__Given exercise__:
Pull out, word for word, the lines in the items below, starting with the line that contains "This screenshot has height=642, width=1024." and ending with, and including, the line that contains "Action: [476, 170]".

__Dataset entries__:
----------

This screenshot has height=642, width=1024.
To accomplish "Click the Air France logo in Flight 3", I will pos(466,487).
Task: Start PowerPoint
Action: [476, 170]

----------

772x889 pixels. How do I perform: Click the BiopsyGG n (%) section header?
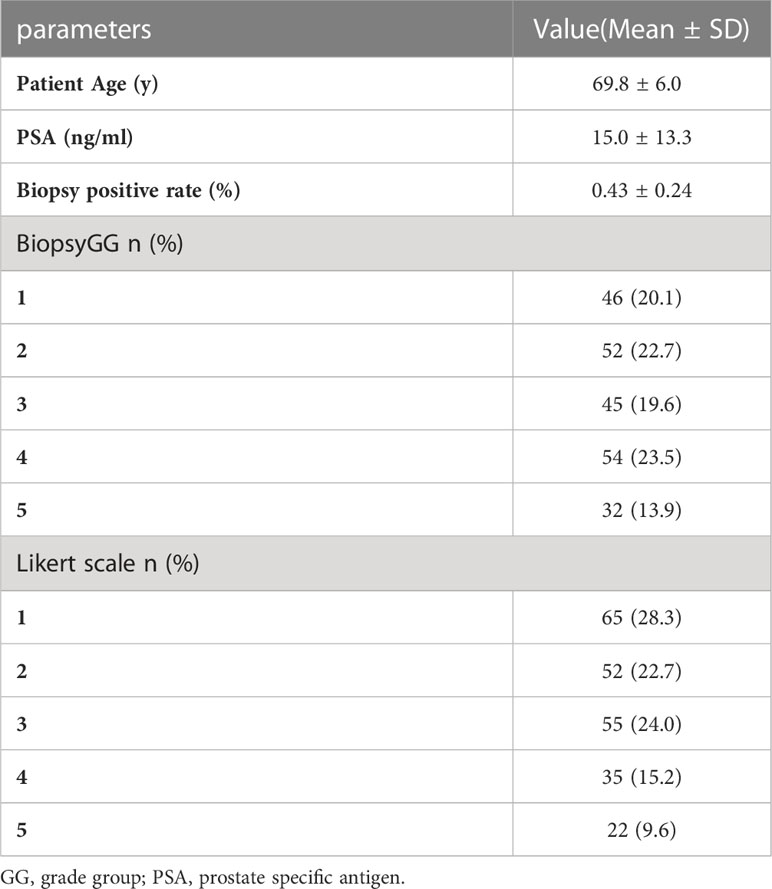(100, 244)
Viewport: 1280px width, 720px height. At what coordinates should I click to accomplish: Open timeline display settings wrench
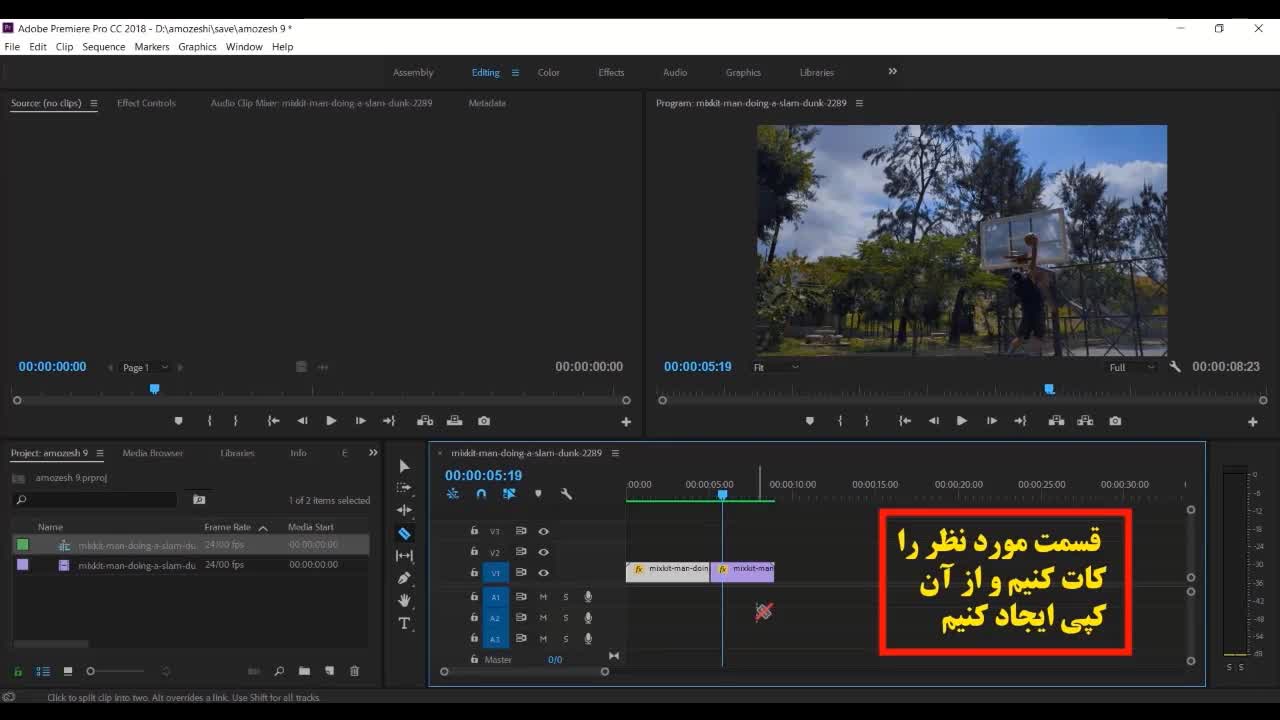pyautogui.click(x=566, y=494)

----------

__Completed task__:
This screenshot has height=642, width=1024.
To accomplish "Click the Air France logo in Flight 3", I will pos(466,487).
Task: Start PowerPoint
Action: [476, 170]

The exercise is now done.